The novel’s structure has three sections, the first “The Window,” the second “Time Passes,” and the third, “The Lighthouse,” and was also part of Woolf’s artistic style of matching form, content, and prose technique. The first and last sections are two days ten years apart (but located in the same place on the Isle of Skye), with the middle section a strange, and experimental, component that Woolf described as comparable as the bar in a H. In this part of the novel inanimate objects (e.g. the house) and consciousness-free entities (e.g. the wind) contain a sentience, a human-like emotion as nature slowly destroys the house (interior and exterior) and overruns the garden. This is something John Ruskin with his notion of the Pathetic Fallacy (his contention that writers giving inanimate objects human emotions is the product of an unhinged mind, driven by violent emotion) would have abhorred. For me, Woolf, for the most part, pulls off this narrative trick. Mainly, I think because of the singleness of vision and the manner in which she juxtapositions the deaths of Mrs.
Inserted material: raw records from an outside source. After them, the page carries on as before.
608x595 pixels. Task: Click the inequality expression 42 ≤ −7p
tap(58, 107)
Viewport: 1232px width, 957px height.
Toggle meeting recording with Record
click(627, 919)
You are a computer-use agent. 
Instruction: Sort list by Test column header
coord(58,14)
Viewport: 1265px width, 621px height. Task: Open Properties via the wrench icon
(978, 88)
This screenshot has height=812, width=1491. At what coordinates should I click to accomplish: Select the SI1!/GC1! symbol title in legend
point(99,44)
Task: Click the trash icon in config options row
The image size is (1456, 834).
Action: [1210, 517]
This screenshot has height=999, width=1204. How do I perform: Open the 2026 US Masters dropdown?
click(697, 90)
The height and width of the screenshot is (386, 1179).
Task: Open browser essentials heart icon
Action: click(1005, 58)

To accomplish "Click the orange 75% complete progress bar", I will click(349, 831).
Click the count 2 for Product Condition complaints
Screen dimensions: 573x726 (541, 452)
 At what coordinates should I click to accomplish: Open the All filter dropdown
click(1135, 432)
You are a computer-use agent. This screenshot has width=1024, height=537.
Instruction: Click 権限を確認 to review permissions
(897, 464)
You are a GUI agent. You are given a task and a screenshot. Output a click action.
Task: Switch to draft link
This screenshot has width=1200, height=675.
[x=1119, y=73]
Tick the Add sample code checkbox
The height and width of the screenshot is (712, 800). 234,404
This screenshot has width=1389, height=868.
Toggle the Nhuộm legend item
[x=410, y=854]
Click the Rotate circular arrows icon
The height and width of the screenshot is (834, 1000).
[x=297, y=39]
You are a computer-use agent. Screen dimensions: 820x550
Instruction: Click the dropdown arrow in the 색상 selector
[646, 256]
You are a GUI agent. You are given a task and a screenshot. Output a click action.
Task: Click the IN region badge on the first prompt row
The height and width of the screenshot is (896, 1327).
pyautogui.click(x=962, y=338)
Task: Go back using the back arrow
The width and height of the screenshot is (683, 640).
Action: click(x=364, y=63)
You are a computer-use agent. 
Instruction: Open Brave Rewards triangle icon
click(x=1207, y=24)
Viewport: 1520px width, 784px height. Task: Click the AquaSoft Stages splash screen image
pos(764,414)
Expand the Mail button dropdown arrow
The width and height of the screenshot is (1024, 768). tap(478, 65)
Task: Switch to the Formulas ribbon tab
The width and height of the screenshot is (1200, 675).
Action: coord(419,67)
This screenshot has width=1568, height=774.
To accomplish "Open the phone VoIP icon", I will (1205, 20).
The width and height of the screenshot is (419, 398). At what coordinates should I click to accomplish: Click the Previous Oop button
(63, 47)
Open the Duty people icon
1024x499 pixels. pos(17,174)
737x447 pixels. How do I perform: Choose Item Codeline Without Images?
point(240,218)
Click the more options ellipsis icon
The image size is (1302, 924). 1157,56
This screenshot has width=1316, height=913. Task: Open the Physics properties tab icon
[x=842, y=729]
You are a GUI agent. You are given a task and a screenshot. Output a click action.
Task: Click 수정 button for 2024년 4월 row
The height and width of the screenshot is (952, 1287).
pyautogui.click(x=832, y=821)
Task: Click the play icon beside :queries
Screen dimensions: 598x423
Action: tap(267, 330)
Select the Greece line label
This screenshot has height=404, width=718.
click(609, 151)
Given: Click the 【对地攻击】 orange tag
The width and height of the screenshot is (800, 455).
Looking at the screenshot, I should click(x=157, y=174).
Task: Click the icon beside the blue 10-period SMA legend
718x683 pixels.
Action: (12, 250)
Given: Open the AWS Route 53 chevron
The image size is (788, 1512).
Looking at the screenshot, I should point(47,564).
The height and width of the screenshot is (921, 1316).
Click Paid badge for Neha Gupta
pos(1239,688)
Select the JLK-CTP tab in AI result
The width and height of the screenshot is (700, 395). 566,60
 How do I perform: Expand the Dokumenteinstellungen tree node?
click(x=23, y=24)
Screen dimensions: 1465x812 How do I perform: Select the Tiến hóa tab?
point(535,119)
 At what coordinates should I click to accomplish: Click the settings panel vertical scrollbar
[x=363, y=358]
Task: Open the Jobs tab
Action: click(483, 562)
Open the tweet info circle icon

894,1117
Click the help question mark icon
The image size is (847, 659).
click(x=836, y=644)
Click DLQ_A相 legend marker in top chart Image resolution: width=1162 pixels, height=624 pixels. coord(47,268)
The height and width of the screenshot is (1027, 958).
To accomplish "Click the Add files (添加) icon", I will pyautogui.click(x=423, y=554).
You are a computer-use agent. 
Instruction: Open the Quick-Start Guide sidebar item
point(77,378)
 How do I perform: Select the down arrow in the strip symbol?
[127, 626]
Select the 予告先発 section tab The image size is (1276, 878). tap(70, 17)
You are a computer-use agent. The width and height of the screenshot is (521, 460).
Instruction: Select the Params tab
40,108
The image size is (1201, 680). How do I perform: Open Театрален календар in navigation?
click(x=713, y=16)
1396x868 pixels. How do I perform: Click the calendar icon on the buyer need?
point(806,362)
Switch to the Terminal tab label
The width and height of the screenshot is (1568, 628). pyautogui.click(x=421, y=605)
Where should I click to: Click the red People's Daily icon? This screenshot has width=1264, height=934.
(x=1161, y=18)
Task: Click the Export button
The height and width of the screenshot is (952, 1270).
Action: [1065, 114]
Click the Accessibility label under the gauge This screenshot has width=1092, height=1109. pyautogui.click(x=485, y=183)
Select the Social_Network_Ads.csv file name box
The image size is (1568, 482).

Ramsey, Prue Ramsey, and Andrew Ramsey in parenthetical asides.
A couple of years ago a journal that will remain nameless accepted my book review of Jean-Dominique Bauby’s The Diving Bell and the Butterfly. For some reason — one never explained — it was not published. A few months ago I revised and polished the review and sent it to Aunt Chloe: A Journal of Candor, based at Spelman College in Atlanta. Anyway to move matters on: today the journal accepted the book review for publication.
Over in Melbourne, Australia, the journal Etchings recently had a launch party for the new issue. My essay, “Stalking Woody Allen: Your Guide in 54 Parts,” is included along with many other fine — and often Australian — writers.